• SUPPLIED MATERIAL:
- - - -

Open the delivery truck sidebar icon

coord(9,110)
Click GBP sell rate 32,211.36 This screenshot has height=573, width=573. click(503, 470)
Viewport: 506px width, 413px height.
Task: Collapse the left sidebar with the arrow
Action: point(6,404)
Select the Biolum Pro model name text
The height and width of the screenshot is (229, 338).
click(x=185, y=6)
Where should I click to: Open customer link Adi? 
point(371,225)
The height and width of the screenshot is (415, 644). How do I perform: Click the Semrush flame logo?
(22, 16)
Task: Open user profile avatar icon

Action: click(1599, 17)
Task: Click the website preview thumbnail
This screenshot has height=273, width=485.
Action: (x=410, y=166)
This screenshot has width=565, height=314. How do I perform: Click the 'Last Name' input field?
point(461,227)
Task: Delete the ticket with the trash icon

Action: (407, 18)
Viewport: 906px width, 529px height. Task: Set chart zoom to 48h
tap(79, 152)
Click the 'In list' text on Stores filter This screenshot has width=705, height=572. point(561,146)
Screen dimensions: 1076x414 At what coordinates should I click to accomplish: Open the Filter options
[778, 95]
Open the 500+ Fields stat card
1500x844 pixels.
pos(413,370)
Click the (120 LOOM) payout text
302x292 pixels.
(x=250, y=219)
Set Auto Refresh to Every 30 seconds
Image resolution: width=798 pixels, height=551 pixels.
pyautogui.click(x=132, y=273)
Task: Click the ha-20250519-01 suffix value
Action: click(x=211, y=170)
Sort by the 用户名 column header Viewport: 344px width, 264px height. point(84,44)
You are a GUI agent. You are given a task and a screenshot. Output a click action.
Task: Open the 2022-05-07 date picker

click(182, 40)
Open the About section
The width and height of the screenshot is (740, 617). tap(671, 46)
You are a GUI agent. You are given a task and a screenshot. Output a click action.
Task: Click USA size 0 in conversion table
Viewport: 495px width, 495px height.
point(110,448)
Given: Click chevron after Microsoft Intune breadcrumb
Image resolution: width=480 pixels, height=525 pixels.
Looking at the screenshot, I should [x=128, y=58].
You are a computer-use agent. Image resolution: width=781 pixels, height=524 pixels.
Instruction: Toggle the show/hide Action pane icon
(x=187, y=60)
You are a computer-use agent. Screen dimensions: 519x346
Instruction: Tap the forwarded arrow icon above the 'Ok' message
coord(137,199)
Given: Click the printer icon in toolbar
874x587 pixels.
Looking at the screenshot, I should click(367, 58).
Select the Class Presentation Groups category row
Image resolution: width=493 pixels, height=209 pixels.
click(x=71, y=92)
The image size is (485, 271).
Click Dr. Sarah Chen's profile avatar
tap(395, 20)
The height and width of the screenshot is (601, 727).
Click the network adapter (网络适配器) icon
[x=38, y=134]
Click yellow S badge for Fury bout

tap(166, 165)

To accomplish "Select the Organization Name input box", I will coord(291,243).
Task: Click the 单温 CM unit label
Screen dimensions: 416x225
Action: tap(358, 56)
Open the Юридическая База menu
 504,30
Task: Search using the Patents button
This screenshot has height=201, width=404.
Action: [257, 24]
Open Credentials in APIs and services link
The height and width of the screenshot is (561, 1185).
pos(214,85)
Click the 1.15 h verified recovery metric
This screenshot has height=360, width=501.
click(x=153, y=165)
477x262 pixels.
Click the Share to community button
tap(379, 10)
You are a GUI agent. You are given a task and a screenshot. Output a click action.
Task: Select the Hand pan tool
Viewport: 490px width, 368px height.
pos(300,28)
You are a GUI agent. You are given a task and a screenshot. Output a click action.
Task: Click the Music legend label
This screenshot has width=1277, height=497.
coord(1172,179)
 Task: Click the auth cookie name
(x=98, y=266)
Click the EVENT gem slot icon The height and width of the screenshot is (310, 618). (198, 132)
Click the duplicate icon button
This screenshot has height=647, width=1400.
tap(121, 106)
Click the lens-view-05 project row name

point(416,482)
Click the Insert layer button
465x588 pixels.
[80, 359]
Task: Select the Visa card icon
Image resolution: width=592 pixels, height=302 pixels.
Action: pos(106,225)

- - - -

• WHAT IS BEING ASKED:
Your answer must consist only of the lines from the one containing "Image resolution: width=592" through the last line of the data above, both included, exactly as written.

• OUTPUT BELOW:
Image resolution: width=592 pixels, height=302 pixels.
Action: pos(106,225)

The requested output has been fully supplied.